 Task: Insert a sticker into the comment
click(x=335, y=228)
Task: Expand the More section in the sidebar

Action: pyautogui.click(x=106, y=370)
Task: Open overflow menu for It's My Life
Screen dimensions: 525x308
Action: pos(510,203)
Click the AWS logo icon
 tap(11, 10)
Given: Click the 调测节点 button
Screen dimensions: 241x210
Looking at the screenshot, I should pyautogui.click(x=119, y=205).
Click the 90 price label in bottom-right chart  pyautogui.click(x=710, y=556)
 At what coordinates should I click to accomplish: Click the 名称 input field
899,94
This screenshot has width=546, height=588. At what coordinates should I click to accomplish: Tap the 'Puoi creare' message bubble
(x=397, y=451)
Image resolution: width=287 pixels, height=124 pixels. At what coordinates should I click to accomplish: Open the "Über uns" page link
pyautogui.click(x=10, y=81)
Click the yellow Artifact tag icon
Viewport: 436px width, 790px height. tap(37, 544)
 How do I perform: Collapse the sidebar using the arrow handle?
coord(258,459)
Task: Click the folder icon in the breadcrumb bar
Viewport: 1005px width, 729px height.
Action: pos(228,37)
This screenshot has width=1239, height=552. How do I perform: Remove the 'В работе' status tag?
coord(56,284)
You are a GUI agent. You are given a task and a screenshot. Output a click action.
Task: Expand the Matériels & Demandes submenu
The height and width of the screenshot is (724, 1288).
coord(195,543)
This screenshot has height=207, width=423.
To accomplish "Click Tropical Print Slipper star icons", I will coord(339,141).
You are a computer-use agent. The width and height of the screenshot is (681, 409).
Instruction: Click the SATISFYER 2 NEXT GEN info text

:::::

▶ Task prompt
The records above are to be repeated exactly, in their entirety.

▶ Exercise result
 Task: Insert a sticker into the comment
click(x=335, y=228)
Task: Expand the More section in the sidebar

Action: pyautogui.click(x=106, y=370)
Task: Open overflow menu for It's My Life
Screen dimensions: 525x308
Action: pos(510,203)
Click the AWS logo icon
 tap(11, 10)
Given: Click the 调测节点 button
Screen dimensions: 241x210
Looking at the screenshot, I should pyautogui.click(x=119, y=205).
Click the 90 price label in bottom-right chart  pyautogui.click(x=710, y=556)
 At what coordinates should I click to accomplish: Click the 名称 input field
899,94
This screenshot has width=546, height=588. At what coordinates should I click to accomplish: Tap the 'Puoi creare' message bubble
(x=397, y=451)
Image resolution: width=287 pixels, height=124 pixels. At what coordinates should I click to accomplish: Open the "Über uns" page link
pyautogui.click(x=10, y=81)
Click the yellow Artifact tag icon
Viewport: 436px width, 790px height. tap(37, 544)
 How do I perform: Collapse the sidebar using the arrow handle?
coord(258,459)
Task: Click the folder icon in the breadcrumb bar
Viewport: 1005px width, 729px height.
Action: pos(228,37)
This screenshot has width=1239, height=552. How do I perform: Remove the 'В работе' status tag?
coord(56,284)
You are a GUI agent. You are given a task and a screenshot. Output a click action.
Task: Expand the Matériels & Demandes submenu
The height and width of the screenshot is (724, 1288).
coord(195,543)
This screenshot has height=207, width=423.
To accomplish "Click Tropical Print Slipper star icons", I will coord(339,141).
You are a computer-use agent. The width and height of the screenshot is (681, 409).
Instruction: Click the SATISFYER 2 NEXT GEN info text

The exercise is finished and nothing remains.